A man you were supposed to stay far, far away from. A man most-known in places like this.
He stood near the back of the club, half-shadowed beneath a flickering red light. Even from across the room, he looked like a warning written in human form—broad shoulders under a worn leather jacket, a glinting lip and eyebrow piercing that caught every stray beam of neon, hair so pale it practically glowed.
His presence carved a space around him; people didn’t crowd him the way they crowded everyone else. They knew better.
You’d never met anyone like him. Nobody dangerous. Nobody who lived by their own rules instead of every rule you’d ever known.
And yet, when your eyes found him, he seemed to sense it instantly.
His gaze lifted with unsettling precision, landing on yours as though he’d been waiting for you to look. The effect felt physical—like cold air rushing into your lungs, stealing your breath.
His eyes swept over you slowly, deliberately, and you felt the weight of it, the assessment, the curiosity. He wasn’t subtle. He didn’t have to be.

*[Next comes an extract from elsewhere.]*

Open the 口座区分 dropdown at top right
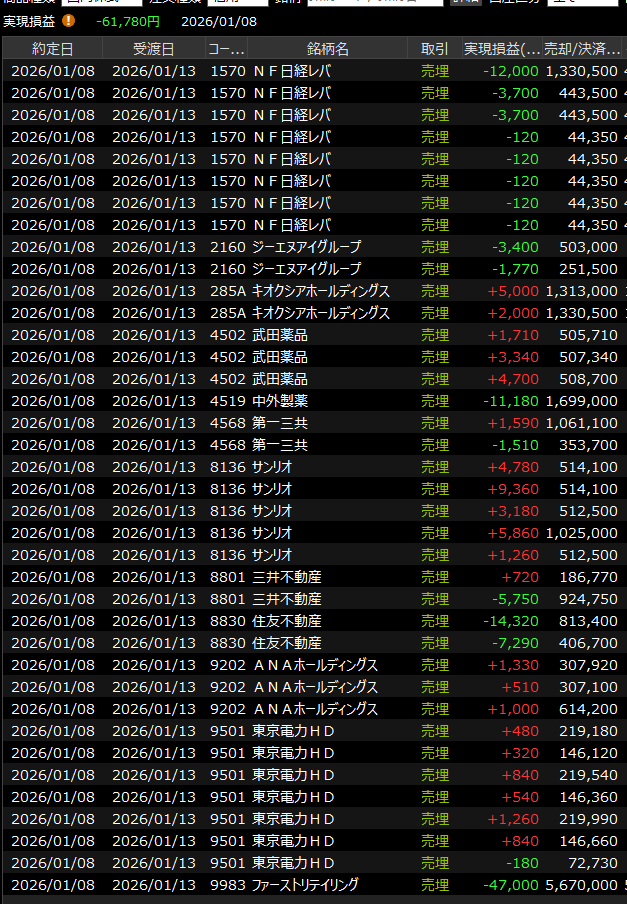627x904 pixels. 581,1
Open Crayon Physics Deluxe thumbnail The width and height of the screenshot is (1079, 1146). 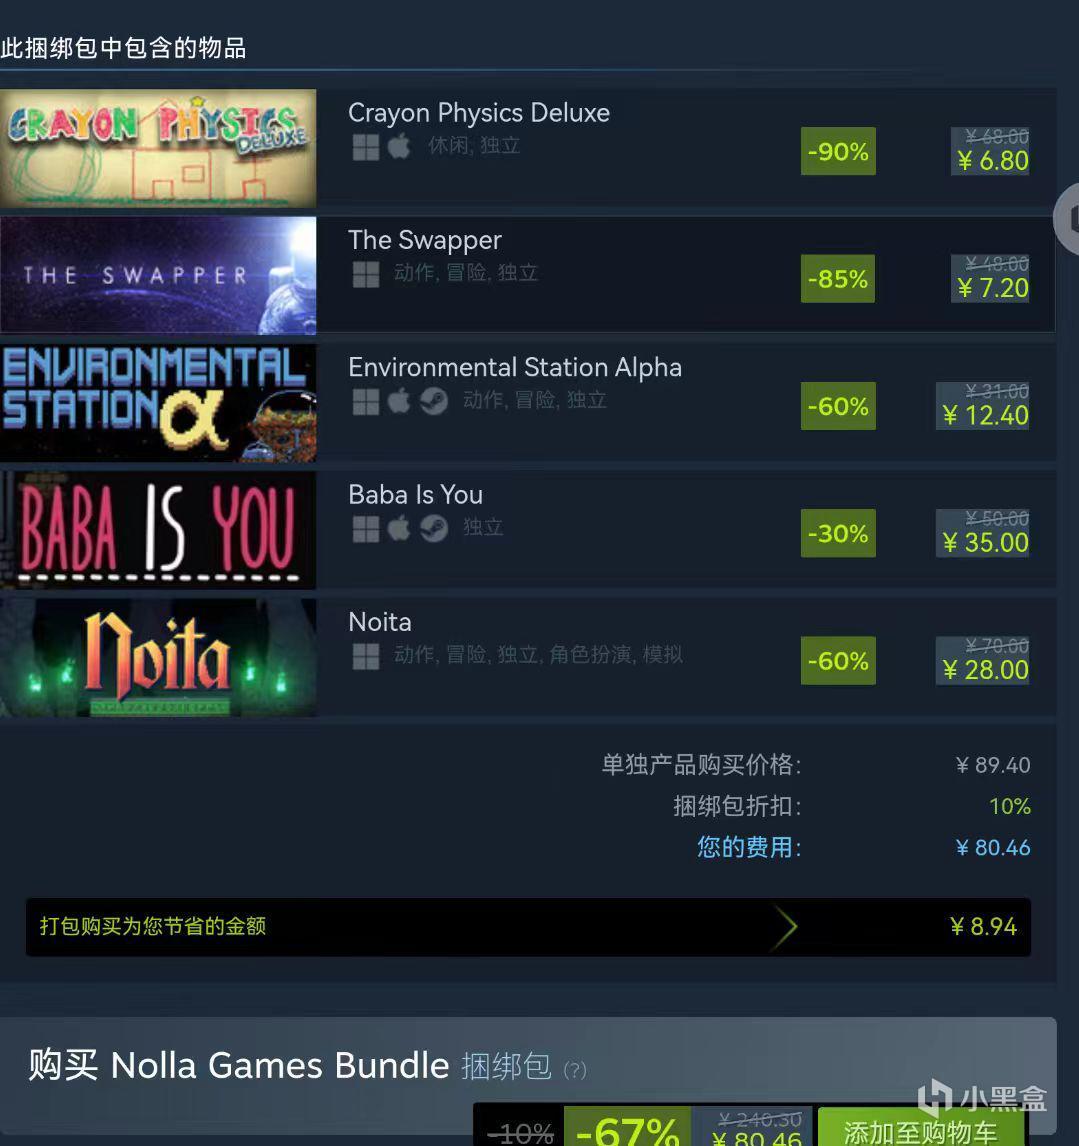pyautogui.click(x=158, y=148)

Your friends were busy ordering drinks, laughing loudly, completely unaware that the most intimidating man in the room had just noticed you.
Worse—he didn’t look away.
Instead of just ignoring you and finding someone else that actually looked like they wanted drugs, he tilted his head just enough to say come here without a single word.
You'd never met danger in your life, never felt the thrill of it or what it could do to your body. Yet.. the way he was staring at you— so intently, so intensely— was exhilarating. You couldn't help yourself.